Mama menggeleng dan melanjutkan makannya. "Kecuali untuk yang satu itu. Mama enggak bisa."
"Kenapa, Ma? Mama takut aku enggak bisa ngikutin pelajaran?" Satria menutupi mata kanannya dengan telapak tangannya. Apakah matanya sakit? Oh, setelah mengajak Satria ke sekolah dan mengobrol bersama Ethan beberapa waktu lalu, sesampainya kami di rumah, aku langsung mengecek artikel tentang heterochromia. Terutama penyebabnya.
1. Trauma mata
2. Glaukoma
3. Sedang minum obat tertentu
4. Neuroblastoma
5. Kanker mata
Keningku mengernyit melihat Satria yang menutupi matanya. Apa mungkin di antara kelima penyebab itu ada satu yang dia alami? Aku harus menanyakannya nanti.

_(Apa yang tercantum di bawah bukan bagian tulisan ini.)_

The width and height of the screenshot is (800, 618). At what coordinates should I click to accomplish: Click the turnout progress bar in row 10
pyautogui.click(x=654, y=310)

"Mama cuma enggak mau kamu jadi bahan ejekan, Satria. Mau dibilang apa nanti kalo sampai teman-teman Mama tahu?"
Aku mendengkus dan menatap Mama. "Mama lucu. Dan sayangnya Rasi baru tahu alasan Mama karena ini. Malu?" Aku tertawa garing sambil melirik ke arah Papa. Siapa tahu Papa akan membantuku juga. Tapi... ah, sudahlah. "Enggak selamanya Abang tergantung ke Mama, kan? Dia udah dewasa, Ma. Abang berhak nentuin jalan hidupnya. Dia butuh bersosialisasi."
KAMU SEDANG MEMBACA
SIMBIOSIS MUTUALOVE [tamat]
Ficção AdolescenteRasi Bintang Orion merasa putus asa dengan nilai-nilai akademiknya yang pas-pasan. Gerhana Devaputra murid miskin dan pintar di tengah lautan anak-anak dari keluarga berkelebihan harta. Mereka pun sepakat saling membantu. Simbiosis mutualisme yang p...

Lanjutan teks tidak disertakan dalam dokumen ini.